START Text passage

Douglas County resident dies from meningococcal disease, another hospitalized
ROSEBURG, Ore. - One person is dead and another hospitalized as a result of meningococcal disease in Douglas County, a public health official said Friday.
But it's still too early to tell whether the cases are connected, Dr. Paul Norris said.
"At this time, we don't believe the broader public is at risk, as it isn't believed that either individual had a high number of close contacts around the time they fell ill," Norris said. "Still, we need to know who they had contact with and how long that contact was, and that's what we hope to find out through our interviews."
Epidemiologists with Douglas County Public Health and the Oregon Health Authority's Public Health Division are investigating both cases, including interviewing close contacts, such as friends, family members and coworkers, and provide them with antibiotic prophylaxis if needed.
So far, no other individuals have reported symptoms of the disease.
Additional laboratory tests, including those to determine the type of meningococcal diseases that caused the illnesses, are pending.
Norris said health officials don't believe the Douglas County cases are connected to a recent outbreak of meningococcal disease at the University of Oregon that sickened seven individuals since mid-January, including one who died.
Meningococcal disease is caused by bacteria, called meningococcus, that are present in the throats or noses of about 10 percent of the population. It isn't highly contagious, and exposed persons usually don't get ill. Rarely, the disease becomes serious; this happens when the bacteria cross the protective mucous membrane and enter the bloodstream.
Between 2004 and 2014, Oregon saw an average of 35 cases of meningococcal disease, but the number of cases has steadily declined during that time, according to Norris.
In 2004, there were 61 cases, and by 2014, there were 18 cases.
As of the end of October 2015, there have been 18 cases of meningococcal disease in the state.
Symptoms of meningococcal disease include high fever, headache and a stiff neck.
Some patients do not get meningitis but have the organism in the bloodstream; this is called "meningococcemia," a severe disease that causes fever and a rash and may quickly be fatal, Norris said.
Symptoms usually appear about 3 to 4 days after exposure, but may range from 2 to 10 days.
If you did have at least 4 hours of close contact with someone diagnosed with the disease, you should contact your primary care provider and discuss whether you should take an antibiotic
that will prevent you from becoming sick with meningococcal disease, Norris said.

END Text passage
START Provided records

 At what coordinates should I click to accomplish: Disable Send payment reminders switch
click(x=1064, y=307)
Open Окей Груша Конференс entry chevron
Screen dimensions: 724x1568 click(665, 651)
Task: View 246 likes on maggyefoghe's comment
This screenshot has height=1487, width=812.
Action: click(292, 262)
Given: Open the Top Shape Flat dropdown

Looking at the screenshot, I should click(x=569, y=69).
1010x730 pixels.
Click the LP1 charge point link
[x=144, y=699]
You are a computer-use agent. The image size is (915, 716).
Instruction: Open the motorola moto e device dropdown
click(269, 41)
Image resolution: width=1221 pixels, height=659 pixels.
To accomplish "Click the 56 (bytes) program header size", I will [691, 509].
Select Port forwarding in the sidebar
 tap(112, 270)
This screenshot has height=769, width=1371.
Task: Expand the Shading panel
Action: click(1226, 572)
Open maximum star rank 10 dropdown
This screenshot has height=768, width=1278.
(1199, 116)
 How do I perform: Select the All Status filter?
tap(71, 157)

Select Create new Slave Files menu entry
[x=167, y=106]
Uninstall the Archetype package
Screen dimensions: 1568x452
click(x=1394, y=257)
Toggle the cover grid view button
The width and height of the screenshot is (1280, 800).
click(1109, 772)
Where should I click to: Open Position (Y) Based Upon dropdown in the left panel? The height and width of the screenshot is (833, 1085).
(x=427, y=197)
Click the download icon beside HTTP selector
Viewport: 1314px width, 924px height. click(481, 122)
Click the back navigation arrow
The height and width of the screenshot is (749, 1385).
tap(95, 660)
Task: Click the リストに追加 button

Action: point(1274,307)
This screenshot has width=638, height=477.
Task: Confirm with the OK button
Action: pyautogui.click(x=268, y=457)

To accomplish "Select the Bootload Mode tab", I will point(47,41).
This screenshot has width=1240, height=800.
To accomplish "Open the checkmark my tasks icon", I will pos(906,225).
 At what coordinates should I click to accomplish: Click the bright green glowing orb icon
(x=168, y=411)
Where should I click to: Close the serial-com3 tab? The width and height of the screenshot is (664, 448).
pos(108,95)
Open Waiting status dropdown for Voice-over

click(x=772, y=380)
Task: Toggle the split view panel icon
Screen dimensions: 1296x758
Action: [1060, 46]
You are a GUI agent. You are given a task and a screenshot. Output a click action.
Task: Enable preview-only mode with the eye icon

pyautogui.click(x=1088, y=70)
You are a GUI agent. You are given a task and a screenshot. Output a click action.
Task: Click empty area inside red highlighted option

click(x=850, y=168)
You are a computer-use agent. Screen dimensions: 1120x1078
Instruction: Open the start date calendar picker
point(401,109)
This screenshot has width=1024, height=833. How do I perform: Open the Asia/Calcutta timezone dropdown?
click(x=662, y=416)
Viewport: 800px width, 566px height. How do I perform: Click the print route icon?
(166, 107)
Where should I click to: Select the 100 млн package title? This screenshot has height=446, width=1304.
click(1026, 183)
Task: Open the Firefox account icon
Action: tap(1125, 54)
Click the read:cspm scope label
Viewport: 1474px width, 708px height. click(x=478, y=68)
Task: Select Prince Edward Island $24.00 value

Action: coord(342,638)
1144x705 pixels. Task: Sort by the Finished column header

END Provided records

Task to carry out:
In the meningococcal disease article, why does Dr. Paul Norris say officials don't believe the broader public is at risk? Answer in one to three sentences.

Written solution:
Officials don't believe either person who fell ill had a high number of close contacts around the time they got sick.